There is widening gap between the throughput of massive parallel sequencing machines and the ability to analyze these huge sequencing data, which can be hundreds of Tara bytes or even Peta bytes.  Our assembly tool, SWAP-Assembler, can scale to 2048 cores on TianHe 1A for human Yanhuang genome. The work at Argonne is to scale SWAP-Assembler to the whole Mira (768k cores), and we currently can scale to 64k cores.

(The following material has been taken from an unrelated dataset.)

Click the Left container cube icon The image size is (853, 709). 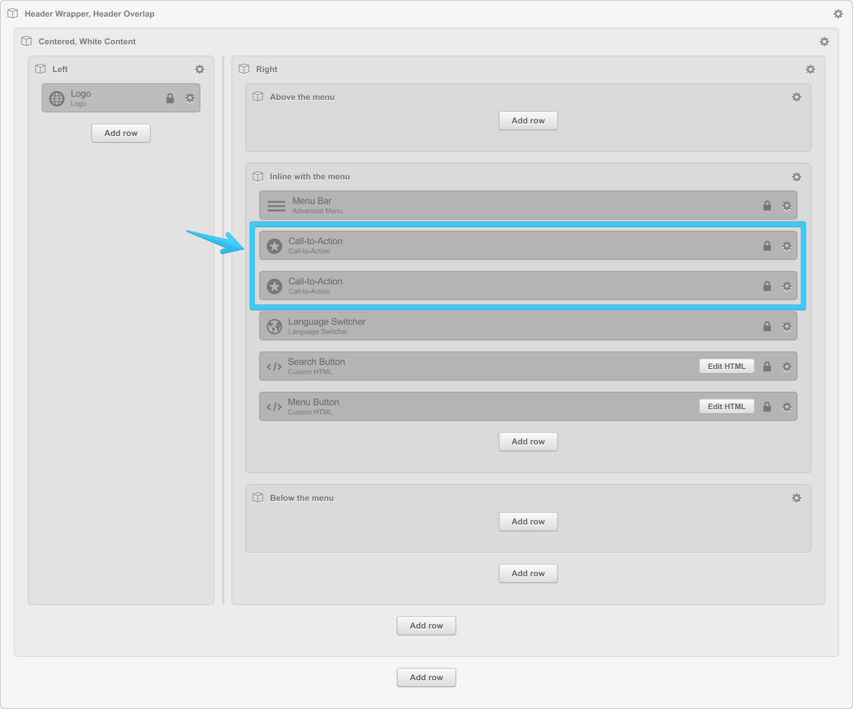tap(40, 69)
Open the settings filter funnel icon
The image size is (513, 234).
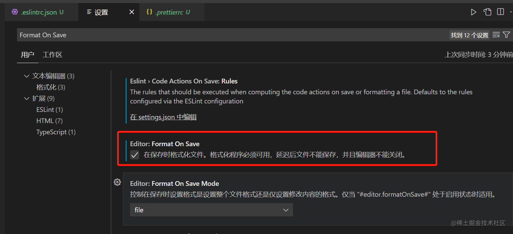coord(506,35)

SWAP-Assembler is divided into 5 steps, and the most time consuming steps are input & output, kmer graph construction, graph simplification (edge merging). We optimize these three steps to keep the percentage of time usage in each step constant when the number of cores increases. For the input & output step, the input data is divided into virtual blocks with almost equal size, the begin position and end position for each block is automatically separated at the beginning symbol of reads. This data blocking strategy plays a central role in adjusting the data size to keep the communication and memory efficiency for the subsequent steps. In kmer graph construction, to prevent the communication efficiency degradation, the message size is kept constant (about 1kBytes) between any two processes by proportionally increasing the number of data blocks to the number of processes in the input & output step in each round. The memory usage can be also benefited, as only a small part of the input data is processed in each round. Within graph simplification, the major improvements are, (1) removing heavy routine MPI_Iprobe by hanging up a global MPI_Isend routine in each process for any incoming service requests, (2) using routine MPI_Ibarrier to synchronize the complete state and  minimize the overhead among all the processes, and (3) combining messages sending & receiving between its two neighbors into one loop in the communication protocol.  

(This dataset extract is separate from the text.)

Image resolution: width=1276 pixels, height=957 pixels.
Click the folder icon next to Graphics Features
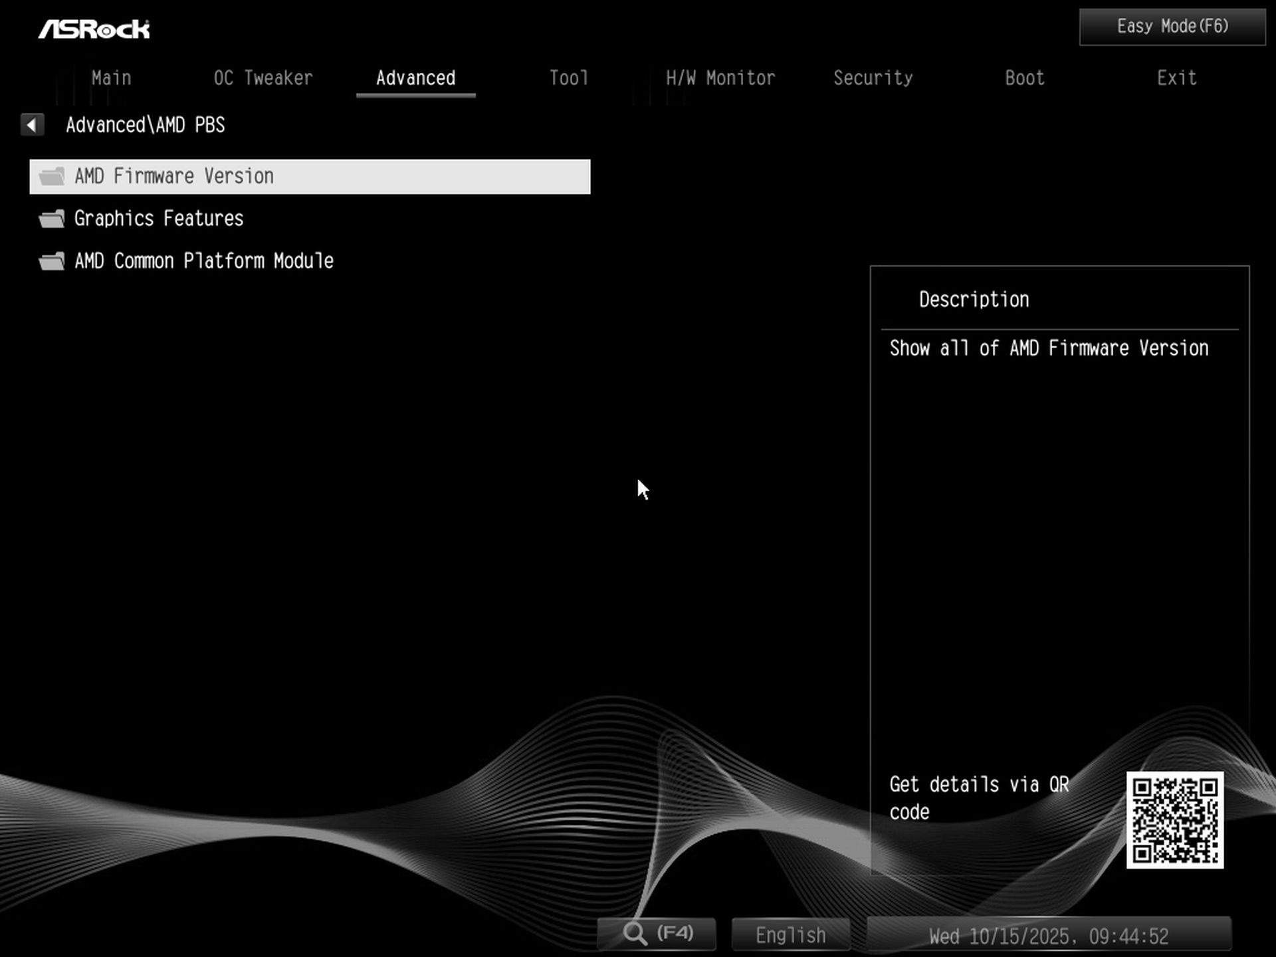[52, 219]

In our experiment for human dataset, the modified SWAP-Assembler can scale to 32,768 cores with parallel efficiency of 70.7%. With mixed fish and human dataset, SWAP can scale to 32,768 cores with an efficiency of 81.1%.

Bio:
Jintao Meng is an engineer in Center for High Performance Computing, Shenzhen Institutes of Advanced Technology, Chinese Academy of Sciences, and also a PhD student in Institute of Computing Technology, Chinese Academy of Sciences, since 2011. He completed his MS degree in computer science in Central China Normal University in 2008. His Current research interest includes parallel and distributed algorithms, high performance computing, Bioinformatics.